A downside level to keep in mind is the mid-January pivot at 1.3243. Strategically, I like shorting any bounces within the consolidation with a stop above 1.3566 and objective in the mid-1.3200 area. We should then have an opportunity to play an early-October reversal.

On the fundamental side, European Central Bank (ECB) board member Ewald Nowotny floated the idea of scaling back the benchmark interest rate from 1.50% but went on to say that the ECB shouldn’t “expand its toolkit beyond its current scope” during an interview with Market News International.

However, there’s speculation that the ECB Governing Council may vote on re-establishing its covered-bond purchases at the next policy meeting on October 6, and the central bank may employ a range of tools to shore up the ailing economy while the outlook for growth and inflation deteriorates.

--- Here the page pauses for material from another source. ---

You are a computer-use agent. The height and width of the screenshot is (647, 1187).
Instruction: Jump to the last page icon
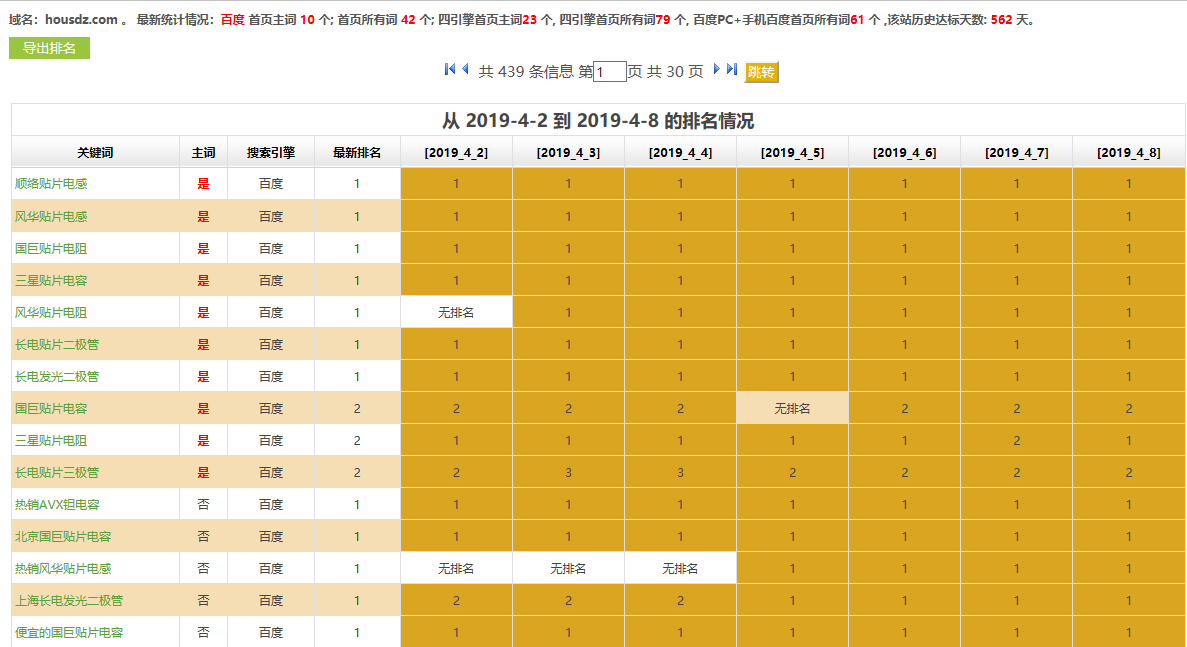(x=732, y=70)
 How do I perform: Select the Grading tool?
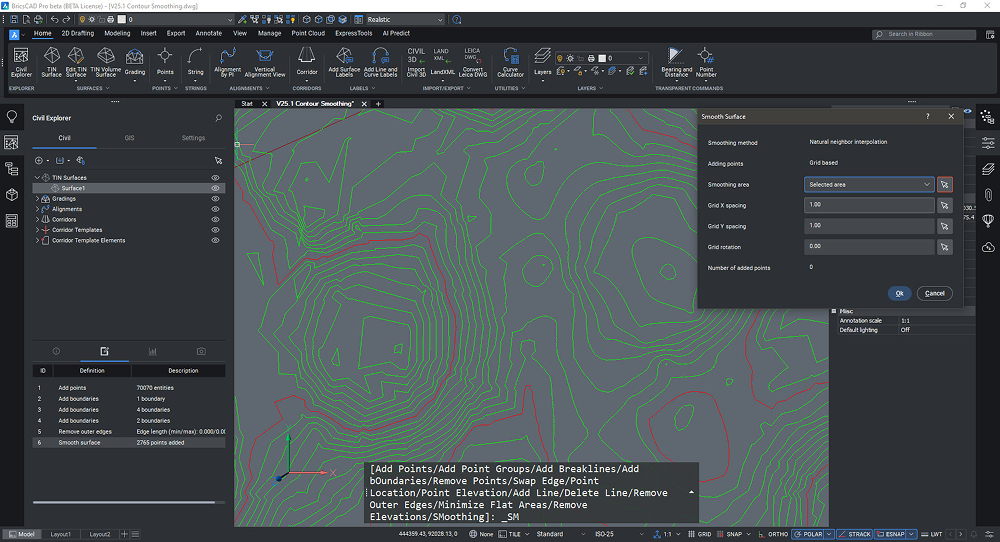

According to Credit Suisse overnight index swaps, market participants are pricing in a 50-basis-point rate cut for the following month, and speculation for lower borrowing costs reinforce a bearish outlook for the single currency as policymakers struggle to restore investor confidence.

In turn, we are likely to see the EUR/USD trade heavy over the near term, and the pair may threaten the rebound from the beginning of the year (1.2873) as fears surrounding the sovereign debt crisis curbs risk-taking behavior.

See related: Forex “Risk-Off” Trade Is Back on

However, as the relative strength index (RSI) bounces back from oversold territory, the technicals foreshadow a near-term correction on the horizon, and we may see the EUR/USD turn higher before it resumes the sharp selloff carried over from August.

The clear caveat remains volatility itself. Traders should trade with reduced leverage on the real risk that markets will quickly reverse and potentially force large trading losses. This is especially true for Japanese yen (JPY) pairs amidst heightened risk of Bank of Japan/Ministry of Finance forex market intervention.

Traders should monitor risk closely and keep leverage low despite the relative attractiveness of certain trading systems.

Our DailyFX volatility indices are now near their highest levels since the height of the financial crisis in late 2008. Indeed, a glance at their recent patterns shows a trend of higher highs and lower lows. Markets are increasingly positioned for sharp moves, and such conditions warn aggressively against low-volatility range-trading systems until further notice.